:: Aim of the exercise ::
Copy these records word for word, beginning at the line that contains "418x432 pixels. Task: Click" and ending after the line that contains "Action: click(x=764, y=365)".
-- BEGIN Data for this exercise --
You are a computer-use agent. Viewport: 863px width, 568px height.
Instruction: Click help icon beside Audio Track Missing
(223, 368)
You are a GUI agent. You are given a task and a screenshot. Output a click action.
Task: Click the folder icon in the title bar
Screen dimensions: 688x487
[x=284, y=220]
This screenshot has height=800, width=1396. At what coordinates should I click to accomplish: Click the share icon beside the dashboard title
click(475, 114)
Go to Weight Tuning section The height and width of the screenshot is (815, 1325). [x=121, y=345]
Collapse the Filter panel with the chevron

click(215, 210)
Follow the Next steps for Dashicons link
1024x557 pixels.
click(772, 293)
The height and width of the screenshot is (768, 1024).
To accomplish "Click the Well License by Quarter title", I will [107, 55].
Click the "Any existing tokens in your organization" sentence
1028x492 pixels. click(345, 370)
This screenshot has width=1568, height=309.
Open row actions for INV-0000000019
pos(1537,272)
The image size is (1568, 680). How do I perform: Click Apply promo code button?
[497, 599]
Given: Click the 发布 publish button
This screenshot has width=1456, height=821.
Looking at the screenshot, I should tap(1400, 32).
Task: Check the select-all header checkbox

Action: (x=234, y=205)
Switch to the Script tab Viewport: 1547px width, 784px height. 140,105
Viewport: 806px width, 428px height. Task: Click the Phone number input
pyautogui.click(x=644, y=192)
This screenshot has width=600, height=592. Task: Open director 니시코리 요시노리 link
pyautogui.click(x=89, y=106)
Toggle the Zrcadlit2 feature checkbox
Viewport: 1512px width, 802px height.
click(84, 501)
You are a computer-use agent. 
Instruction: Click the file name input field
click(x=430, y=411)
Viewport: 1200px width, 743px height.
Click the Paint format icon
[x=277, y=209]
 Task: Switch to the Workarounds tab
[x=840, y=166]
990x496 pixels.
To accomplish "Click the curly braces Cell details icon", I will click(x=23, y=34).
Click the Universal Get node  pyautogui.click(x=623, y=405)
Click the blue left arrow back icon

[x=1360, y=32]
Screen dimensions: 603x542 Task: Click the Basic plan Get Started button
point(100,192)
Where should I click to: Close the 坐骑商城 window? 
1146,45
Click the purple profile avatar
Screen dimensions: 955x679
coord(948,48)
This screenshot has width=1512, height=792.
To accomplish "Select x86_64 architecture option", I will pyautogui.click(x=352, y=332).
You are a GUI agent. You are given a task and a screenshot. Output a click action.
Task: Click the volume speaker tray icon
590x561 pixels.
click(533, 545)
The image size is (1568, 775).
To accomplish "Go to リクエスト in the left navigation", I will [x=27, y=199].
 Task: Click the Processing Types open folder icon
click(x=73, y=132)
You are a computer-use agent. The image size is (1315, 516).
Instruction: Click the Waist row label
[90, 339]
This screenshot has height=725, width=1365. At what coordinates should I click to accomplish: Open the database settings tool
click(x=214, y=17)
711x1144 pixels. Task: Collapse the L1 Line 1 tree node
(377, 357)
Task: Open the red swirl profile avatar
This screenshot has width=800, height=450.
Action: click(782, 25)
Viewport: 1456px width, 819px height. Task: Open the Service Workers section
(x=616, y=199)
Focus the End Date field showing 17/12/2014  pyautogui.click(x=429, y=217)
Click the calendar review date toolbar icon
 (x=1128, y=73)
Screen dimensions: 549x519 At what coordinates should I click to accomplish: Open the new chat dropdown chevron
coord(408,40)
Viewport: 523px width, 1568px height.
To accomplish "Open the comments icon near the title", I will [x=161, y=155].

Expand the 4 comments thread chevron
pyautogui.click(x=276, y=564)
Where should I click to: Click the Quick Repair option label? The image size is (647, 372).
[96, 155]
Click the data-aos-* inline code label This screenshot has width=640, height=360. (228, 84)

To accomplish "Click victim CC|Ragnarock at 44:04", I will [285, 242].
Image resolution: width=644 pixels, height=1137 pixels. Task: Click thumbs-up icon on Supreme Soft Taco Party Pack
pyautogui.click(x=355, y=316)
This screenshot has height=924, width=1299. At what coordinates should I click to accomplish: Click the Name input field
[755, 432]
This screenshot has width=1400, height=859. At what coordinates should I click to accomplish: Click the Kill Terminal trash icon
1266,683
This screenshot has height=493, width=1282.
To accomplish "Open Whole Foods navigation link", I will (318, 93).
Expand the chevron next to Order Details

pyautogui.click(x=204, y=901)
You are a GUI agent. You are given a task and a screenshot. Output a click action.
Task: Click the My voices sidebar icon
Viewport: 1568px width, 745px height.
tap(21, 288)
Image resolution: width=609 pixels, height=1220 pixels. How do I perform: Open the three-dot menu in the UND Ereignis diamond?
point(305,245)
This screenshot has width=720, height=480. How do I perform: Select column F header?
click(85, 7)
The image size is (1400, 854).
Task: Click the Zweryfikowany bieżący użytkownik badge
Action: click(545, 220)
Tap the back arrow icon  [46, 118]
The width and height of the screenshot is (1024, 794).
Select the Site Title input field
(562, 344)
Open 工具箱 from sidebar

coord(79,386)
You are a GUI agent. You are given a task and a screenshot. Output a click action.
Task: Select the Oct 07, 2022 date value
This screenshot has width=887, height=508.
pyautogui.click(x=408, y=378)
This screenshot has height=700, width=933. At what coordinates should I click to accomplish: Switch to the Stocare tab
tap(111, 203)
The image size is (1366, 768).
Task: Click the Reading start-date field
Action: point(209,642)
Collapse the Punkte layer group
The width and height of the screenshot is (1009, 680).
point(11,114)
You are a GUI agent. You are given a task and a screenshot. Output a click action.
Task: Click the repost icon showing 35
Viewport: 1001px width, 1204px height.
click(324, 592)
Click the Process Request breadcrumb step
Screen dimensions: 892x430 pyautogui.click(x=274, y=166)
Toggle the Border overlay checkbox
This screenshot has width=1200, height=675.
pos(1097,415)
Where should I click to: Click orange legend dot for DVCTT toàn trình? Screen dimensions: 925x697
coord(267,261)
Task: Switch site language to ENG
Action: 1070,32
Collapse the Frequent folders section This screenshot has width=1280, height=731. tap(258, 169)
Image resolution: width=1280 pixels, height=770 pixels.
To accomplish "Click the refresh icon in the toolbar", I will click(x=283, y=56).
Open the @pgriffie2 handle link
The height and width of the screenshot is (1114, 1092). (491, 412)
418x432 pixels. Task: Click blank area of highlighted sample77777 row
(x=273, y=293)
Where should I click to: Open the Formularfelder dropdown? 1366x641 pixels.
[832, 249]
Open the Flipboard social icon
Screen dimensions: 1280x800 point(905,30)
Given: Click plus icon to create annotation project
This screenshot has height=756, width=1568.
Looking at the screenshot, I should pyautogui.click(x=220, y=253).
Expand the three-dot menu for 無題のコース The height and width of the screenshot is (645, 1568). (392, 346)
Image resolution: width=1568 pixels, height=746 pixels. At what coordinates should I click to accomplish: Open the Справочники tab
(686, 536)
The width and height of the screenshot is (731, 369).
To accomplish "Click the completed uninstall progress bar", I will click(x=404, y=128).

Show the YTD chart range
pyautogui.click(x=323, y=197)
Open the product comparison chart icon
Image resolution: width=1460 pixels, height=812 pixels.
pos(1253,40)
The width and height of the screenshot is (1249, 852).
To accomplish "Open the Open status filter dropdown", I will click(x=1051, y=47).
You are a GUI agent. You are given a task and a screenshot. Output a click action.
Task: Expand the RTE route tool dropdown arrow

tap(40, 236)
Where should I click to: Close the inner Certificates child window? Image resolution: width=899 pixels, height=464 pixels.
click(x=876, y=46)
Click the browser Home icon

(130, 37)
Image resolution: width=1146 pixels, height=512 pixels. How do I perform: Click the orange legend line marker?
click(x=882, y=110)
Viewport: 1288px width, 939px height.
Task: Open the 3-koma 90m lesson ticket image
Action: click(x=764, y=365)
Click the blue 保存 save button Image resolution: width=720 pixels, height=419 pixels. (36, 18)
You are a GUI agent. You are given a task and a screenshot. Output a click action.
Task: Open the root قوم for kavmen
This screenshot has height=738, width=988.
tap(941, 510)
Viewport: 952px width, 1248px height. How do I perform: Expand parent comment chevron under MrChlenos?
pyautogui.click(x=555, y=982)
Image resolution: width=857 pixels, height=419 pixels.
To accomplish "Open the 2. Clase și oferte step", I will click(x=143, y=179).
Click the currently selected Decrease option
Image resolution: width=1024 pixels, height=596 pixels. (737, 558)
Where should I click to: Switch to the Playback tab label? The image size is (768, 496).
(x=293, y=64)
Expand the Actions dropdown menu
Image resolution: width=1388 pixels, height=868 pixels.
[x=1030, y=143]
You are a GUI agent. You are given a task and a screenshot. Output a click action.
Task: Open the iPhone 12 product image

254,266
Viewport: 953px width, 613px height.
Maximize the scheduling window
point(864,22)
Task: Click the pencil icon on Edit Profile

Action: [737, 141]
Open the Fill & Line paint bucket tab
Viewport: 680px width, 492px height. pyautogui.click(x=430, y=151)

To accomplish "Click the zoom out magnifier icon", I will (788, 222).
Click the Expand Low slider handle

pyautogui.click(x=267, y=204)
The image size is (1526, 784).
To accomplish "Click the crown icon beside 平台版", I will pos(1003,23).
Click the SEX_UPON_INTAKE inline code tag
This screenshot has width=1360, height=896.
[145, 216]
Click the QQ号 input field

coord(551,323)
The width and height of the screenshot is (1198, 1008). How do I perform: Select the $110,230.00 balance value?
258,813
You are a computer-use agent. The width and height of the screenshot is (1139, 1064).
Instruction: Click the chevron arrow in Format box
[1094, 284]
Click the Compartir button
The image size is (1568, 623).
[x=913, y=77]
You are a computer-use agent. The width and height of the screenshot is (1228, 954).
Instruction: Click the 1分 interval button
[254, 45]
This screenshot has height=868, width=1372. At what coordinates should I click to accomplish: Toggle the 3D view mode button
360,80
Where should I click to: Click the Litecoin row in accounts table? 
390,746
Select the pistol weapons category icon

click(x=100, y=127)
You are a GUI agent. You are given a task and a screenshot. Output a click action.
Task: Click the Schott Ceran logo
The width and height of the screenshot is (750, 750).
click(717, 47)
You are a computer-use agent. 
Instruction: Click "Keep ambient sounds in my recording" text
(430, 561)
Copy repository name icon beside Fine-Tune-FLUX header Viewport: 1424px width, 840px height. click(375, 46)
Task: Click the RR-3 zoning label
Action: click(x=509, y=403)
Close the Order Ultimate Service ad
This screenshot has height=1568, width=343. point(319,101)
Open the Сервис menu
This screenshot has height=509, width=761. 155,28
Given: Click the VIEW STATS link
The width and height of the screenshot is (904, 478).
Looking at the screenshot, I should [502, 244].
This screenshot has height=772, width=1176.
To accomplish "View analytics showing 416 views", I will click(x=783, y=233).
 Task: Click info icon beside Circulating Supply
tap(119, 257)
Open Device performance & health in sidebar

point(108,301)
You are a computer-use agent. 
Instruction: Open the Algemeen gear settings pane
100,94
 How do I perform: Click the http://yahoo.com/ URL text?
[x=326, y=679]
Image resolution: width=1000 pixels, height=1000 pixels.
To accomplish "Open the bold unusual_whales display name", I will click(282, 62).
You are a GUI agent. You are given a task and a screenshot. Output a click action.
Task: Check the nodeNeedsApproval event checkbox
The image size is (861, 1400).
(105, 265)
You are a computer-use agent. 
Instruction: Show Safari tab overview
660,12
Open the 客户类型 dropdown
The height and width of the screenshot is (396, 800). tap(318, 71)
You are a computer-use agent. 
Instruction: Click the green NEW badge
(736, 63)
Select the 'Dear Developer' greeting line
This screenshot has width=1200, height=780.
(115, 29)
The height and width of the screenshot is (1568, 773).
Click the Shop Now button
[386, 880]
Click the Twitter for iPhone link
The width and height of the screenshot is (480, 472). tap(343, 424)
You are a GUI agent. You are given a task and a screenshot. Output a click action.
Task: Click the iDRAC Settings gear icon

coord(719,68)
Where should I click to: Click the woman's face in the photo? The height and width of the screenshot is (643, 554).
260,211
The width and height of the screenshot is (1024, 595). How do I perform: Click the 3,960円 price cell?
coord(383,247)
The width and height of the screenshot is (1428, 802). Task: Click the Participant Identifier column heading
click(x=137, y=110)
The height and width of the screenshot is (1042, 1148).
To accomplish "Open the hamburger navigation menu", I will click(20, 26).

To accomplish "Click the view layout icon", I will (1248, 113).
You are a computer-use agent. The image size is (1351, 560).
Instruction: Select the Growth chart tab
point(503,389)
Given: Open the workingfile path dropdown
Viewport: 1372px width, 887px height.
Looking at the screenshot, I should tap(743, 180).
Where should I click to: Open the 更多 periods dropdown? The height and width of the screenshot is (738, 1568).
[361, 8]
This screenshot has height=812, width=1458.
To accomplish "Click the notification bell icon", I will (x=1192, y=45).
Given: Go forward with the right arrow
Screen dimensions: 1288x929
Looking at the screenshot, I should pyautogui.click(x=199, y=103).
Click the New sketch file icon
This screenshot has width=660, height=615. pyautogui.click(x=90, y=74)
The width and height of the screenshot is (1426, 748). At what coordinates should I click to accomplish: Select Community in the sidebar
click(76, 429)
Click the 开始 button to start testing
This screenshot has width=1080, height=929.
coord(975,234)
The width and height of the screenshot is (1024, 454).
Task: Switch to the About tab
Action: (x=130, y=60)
-- END Data for this exercise --
:: Expected answer ::
418x432 pixels. Task: Click blank area of highlighted sample77777 row
(x=273, y=293)
Where should I click to: Open the Formularfelder dropdown? 1366x641 pixels.
[832, 249]
Open the Flipboard social icon
Screen dimensions: 1280x800 point(905,30)
Given: Click plus icon to create annotation project
This screenshot has height=756, width=1568.
Looking at the screenshot, I should pyautogui.click(x=220, y=253).
Expand the three-dot menu for 無題のコース The height and width of the screenshot is (645, 1568). (392, 346)
Image resolution: width=1568 pixels, height=746 pixels. At what coordinates should I click to accomplish: Open the Справочники tab
(686, 536)
The width and height of the screenshot is (731, 369).
To accomplish "Click the completed uninstall progress bar", I will click(x=404, y=128).

Show the YTD chart range
pyautogui.click(x=323, y=197)
Open the product comparison chart icon
Image resolution: width=1460 pixels, height=812 pixels.
pos(1253,40)
The width and height of the screenshot is (1249, 852).
To accomplish "Open the Open status filter dropdown", I will click(x=1051, y=47).
You are a GUI agent. You are given a task and a screenshot. Output a click action.
Task: Expand the RTE route tool dropdown arrow

tap(40, 236)
Where should I click to: Close the inner Certificates child window? Image resolution: width=899 pixels, height=464 pixels.
click(x=876, y=46)
Click the browser Home icon

(130, 37)
Image resolution: width=1146 pixels, height=512 pixels. How do I perform: Click the orange legend line marker?
click(x=882, y=110)
Viewport: 1288px width, 939px height.
Task: Open the 3-koma 90m lesson ticket image
Action: click(x=764, y=365)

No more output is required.